This 10.5″ version of our Shakyamuni Buddha Statues is specially crafted in an antiquated finish. As a result, the deep luster is very inviting and reflects the venerable stature of the great Shakyamuni. The immense zeal and patience which are the attributes of Shakyamuni are eternal and reflected in his confident disposition.
Special Adornments Upon Request
Our Nepali master artisan created this beautiful Shakyamuni Buddha statue wearing the robes of a Buddhist monk. At the request of the buyer, we would be happy to adorn the hemlines of the robe with turquoise or red stones. At no extra charge, we can embellish the statue with these special decorations before delivery.
The color turquoise is a special combination of blue and green. Indeed, blue signifies the purity of the Buddhas and green symbolizes their readiness to act. Additionally, devotees meditating on the color red can transform the poison of attachment into the wisdom or discernment. This Shakyamuni statue will wear the adornments very well and they will inspire all those who lay their eyes on your new statue.

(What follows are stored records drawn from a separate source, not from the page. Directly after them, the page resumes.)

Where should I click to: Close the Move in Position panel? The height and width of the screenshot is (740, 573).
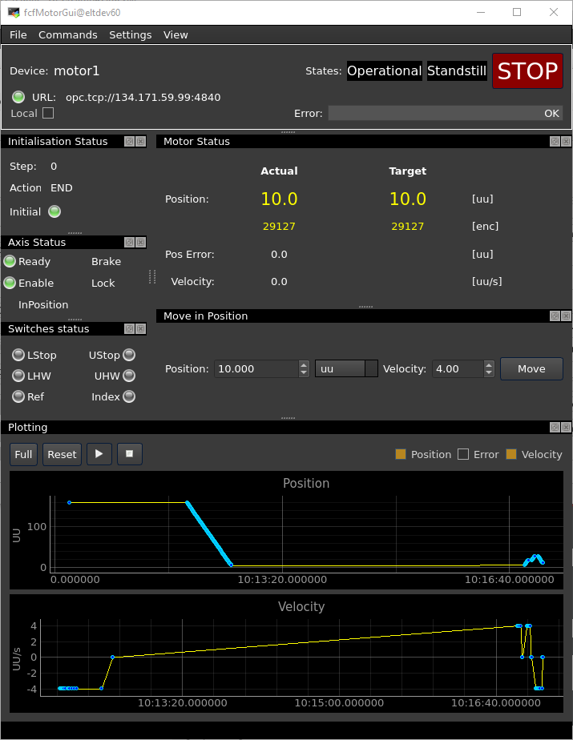[566, 316]
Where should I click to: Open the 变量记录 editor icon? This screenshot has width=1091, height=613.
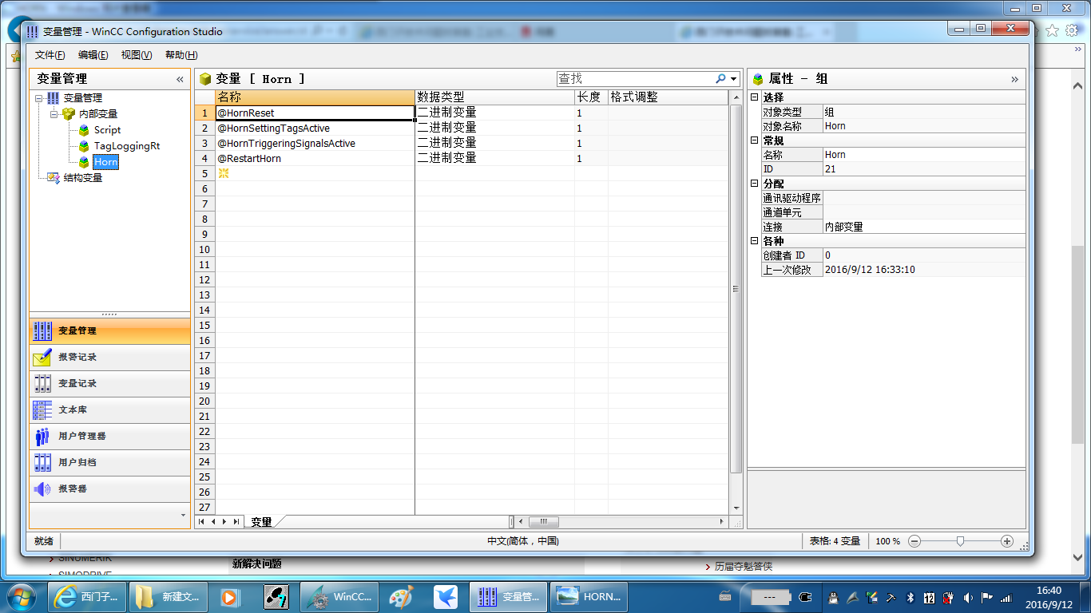tap(42, 384)
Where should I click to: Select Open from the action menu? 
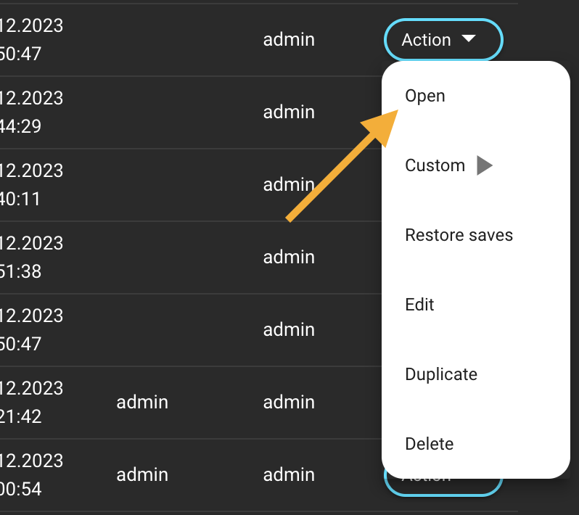(x=425, y=96)
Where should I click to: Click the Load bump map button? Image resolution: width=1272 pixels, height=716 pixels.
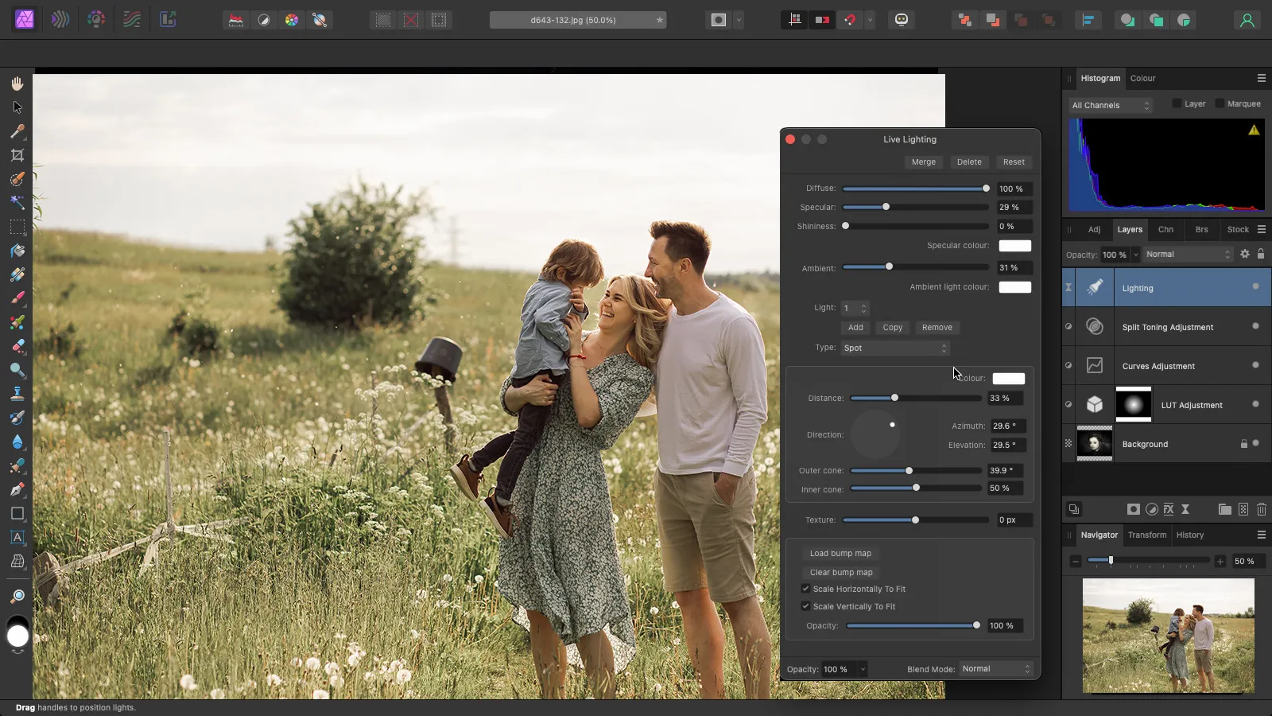[840, 554]
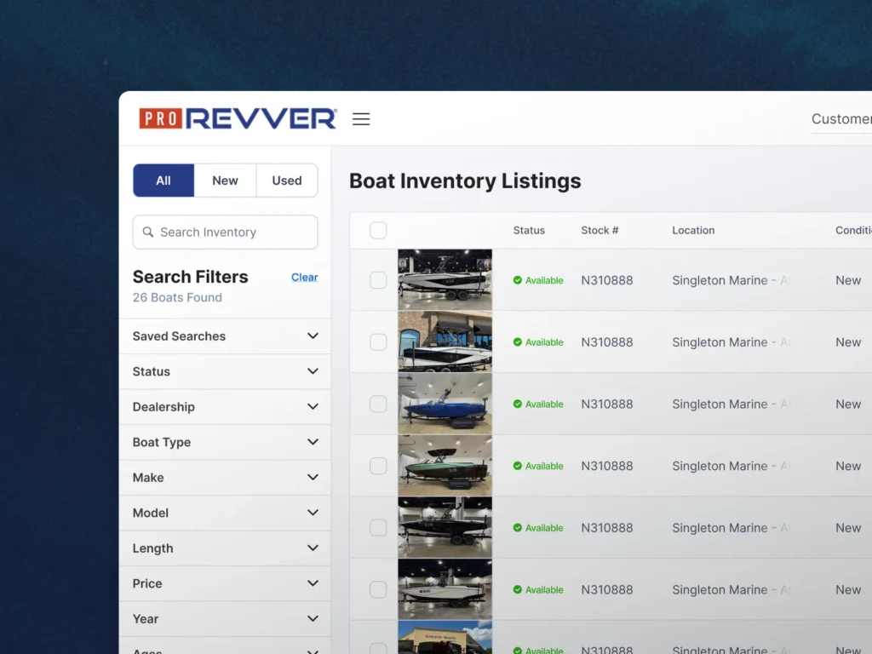Expand the Boat Type filter
Image resolution: width=872 pixels, height=654 pixels.
tap(313, 442)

Shakyamuni Buddha Statues – “The One Who Is Capable”
Cast metal artisans of Patan, Nepal have been world renown for centuries. As a result, it is still possible to procure world class sculpture that is of monastic quality. All of our Buddha statues are created by the 3 caste metal families that are based in Patan. Most significant in the gold gilded class of statue creation is the Shakya caste. In Sanskrit, Shakya translates as “the one who is capable”. Ironically, the Shakya caste metal artisans who create our Shakyamuni Buddha Statues are descendants of the ancient Shakya Kingdom. This is the same kingdom from which Shakyamuni Buddha derives his name. In fact, it was Prince Siddhartha who renounced his right to the throne as the heir to the Shakya Kingdom. Since then he become Shakyamuni after he walked the path to become an enlightened being.
Shakyamuni Buddha Mudras
Our Shakyamuni Buddha statues are depicted in the Bhumisparsha mudra. While Siddhartha was on the verge of becoming an enlightened being under the Bodhi tree, he was confronted by the evil demon Mara. The demon tempted Siddhartha with illusions of earthly pleasures to dissuade him from reaching his goal. In response, Siddhartha pointed to the earth with his open right hand draped over his right knee. As a result, the earth goddess came to witness Siddhartha become the Buddha and overcome the temptations of the evil Mara. The earth goddess then washed away Mara and welcomed the new Buddha to Nibbana.
With his left hand, our Shakyamuni Buddha statues present us with the Dhyana mudra. Therefore, the palm is facing upwards and the back of the hand rests on his lap. This is a symbol of Buddhist meditation. However, in the palm of his left hand is a bowl that contains the 3 nectars which were used to vanquish Mara. This depiction with the bowl of nectars is special and it is titled “Buddha Shakyamuni Conquering the Demons”. The demons are multiple because they are the aggregate of impermanence, no self and ignorance.